For three hours a day, the Young Vic captures the desperation, the hope, the tensions, the creativity of the camp that existed from January 2015 to October 2016.
The audience sits on benches in the Jungle's Afghan restaurant that critic A. A. Gill praised in a Sunday Times review: "The surprise, the great surprise, is the chicken livers ... This was a properly, cleverly crafted and wholly unexpected dish, made with a finesse the defied the surroundings, but at the same time elevated them..." On walkways around the audience and between the tables the camp residents and helpers argue and sing, fight and find comradeship, bury a child in Angel's Corner ("the muddy patch at the edge of a graveyard, full of little wooden crosses"), vote as national communities, put up tents, slag off Save the Children for not being there, confront the police, plan their escapes. TV news clips of police attacks raise the tension that's already high as anxious people try to scrape out a physical and mental space for themselves.
A six-year-old Syrian girl wanders in and out of the controlled chaos, a reminder of the hundreds of young unaccompanied children who lived in the camp. Another Syrian, a former English literature student, becomes a sort of ringmaster, until the strain of his own story and of the pressured lives swirling around him, drive him into action.

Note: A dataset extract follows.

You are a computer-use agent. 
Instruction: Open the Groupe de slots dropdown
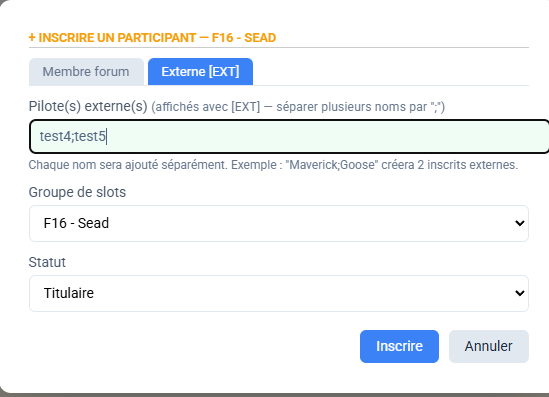pos(279,223)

Occasionally the cry goes up: Dugar! Dugar! Dugar!
That's good news. Dugar means traffic jam - a chance to climb fences, escape police, jump lorries.
Writers Joe Murphy and Joe Robertson cram all this excitement and heartbreak into a fast-moving production - with the help of three former Jungle asylum-seekers in the cast - because in late 2015 they journeyed to Calais, stayed seven months and set up Good Chance ("tonight there's a good chance that I'll get to England" - a theatre that aimed to create a space for refugees to express themselves through the arts (pilloried by a British tabloid as a place where migrant chancers could dance the night away).

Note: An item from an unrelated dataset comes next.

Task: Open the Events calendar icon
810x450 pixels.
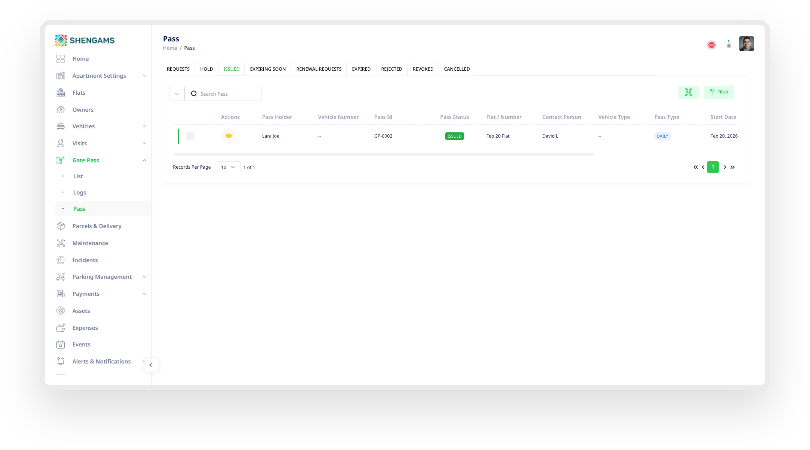Action: [x=60, y=345]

Back in London "the two Joes" were asked to write this play, and they are far too skilled to make it a simple glorification of the residents of the camp, who can be racist and culturally nationalistic, or of the volunteers, with their mixed and often fuzzy motives.
For example, the play raises the question of whether the British volunteers who travelled to Calais to help migrants working in the Jungle inadvertently prolonged the camp and its appalling conditions. And it wonders whether the experience of cooperation in the camp offers lessons for the integration of migrants and refugees in Britain.
Once or twice a little explanation has to be shoehorned in (for instance, explaining how people smugglers work), ditto a couple of declamatory speeches, but overall this is an entertaining, exhilarating, intelligent evening that makes most current shows look static and shallow.